The General Secretary of the National Union of Air Transport Employees (NUATE), Mr. Olayinka Abioye, who addressed the rally at the Lagos airport however expressed his displeasure at the invitation of security agencies outside the airport Police command to beef up security while the rally was ongoing.
He said the rally was not to ground Air Peace operations but to sensitise workers on the benefits of joining unions in the industry.
Abioye said that the union would next month (November) carry its sensitisation campaigns to other airlines that operate at the Murtala Muhammed Airport Two (MMA2), Lagos. The airlines, according to him are Med-View, First Nation and Azman Air.
He said: “I want to believe that Air Peace has some skeletons in its cupboard because there is no reason why extra security should be added to what the Airport Command has and we have been saying this, it is inappropriate and unnecessary for an employer of labour in our sector to take the step the airline has taken.”

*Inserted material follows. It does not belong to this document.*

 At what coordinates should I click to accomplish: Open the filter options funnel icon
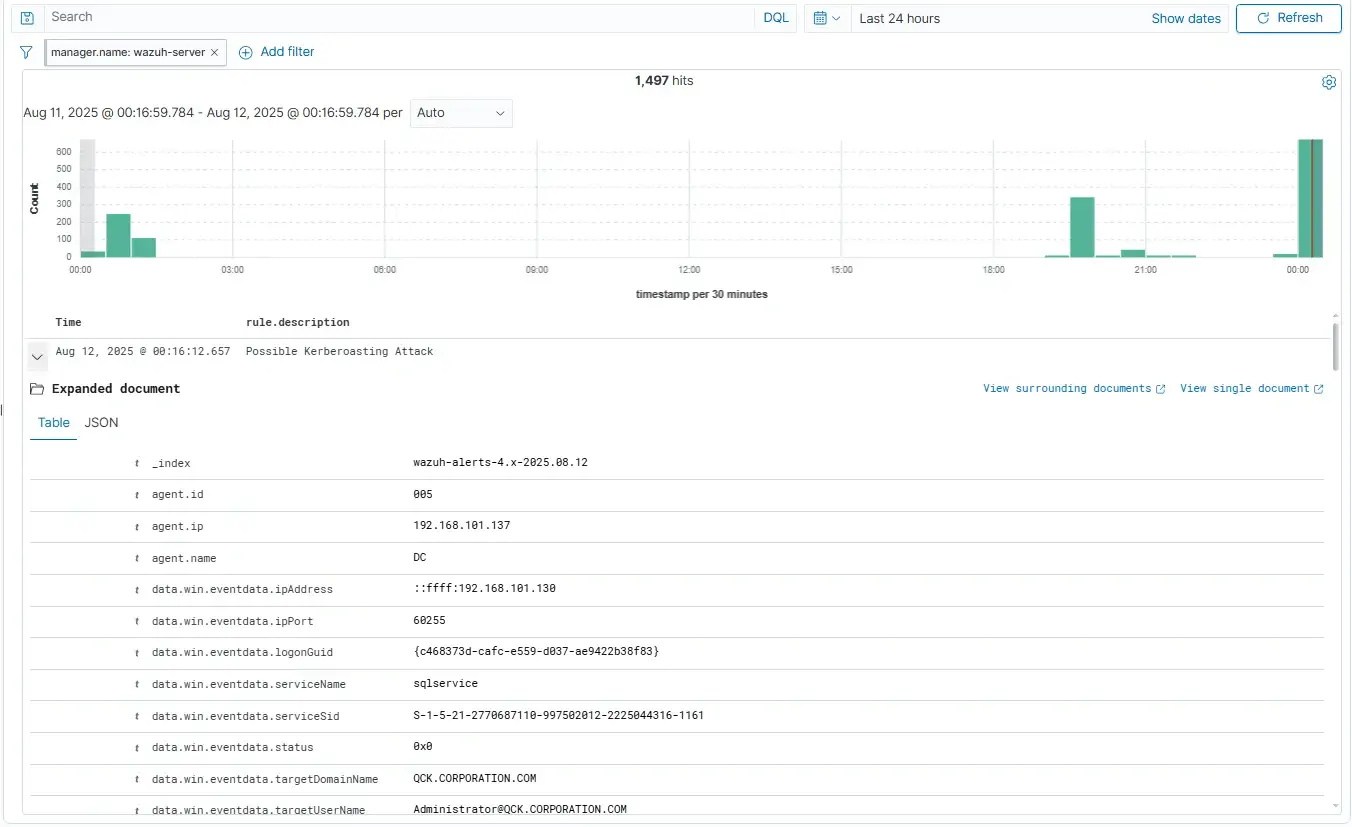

“We have a Commissioner of Police seated in the airport and there are responsible police within the airport. These are police officers who have been dealing with the unions for more than 20 years and we are a very responsible body, even when we want to embark on industrial actions we write officially to the Commissioner’s office who disseminates our letters to all the security outposts for numbering and as you can see the police from the airport are here.
“The NLC and the House of Representatives have written to us asking us to give them names of companies within the aviation sector and airlines where there is casualisation of workers or those organisations that prevent their workers from joining the unions.
“We have complied with that directive, we have supplied names and I tell you before the end of November a lot of things will happen here,” he added.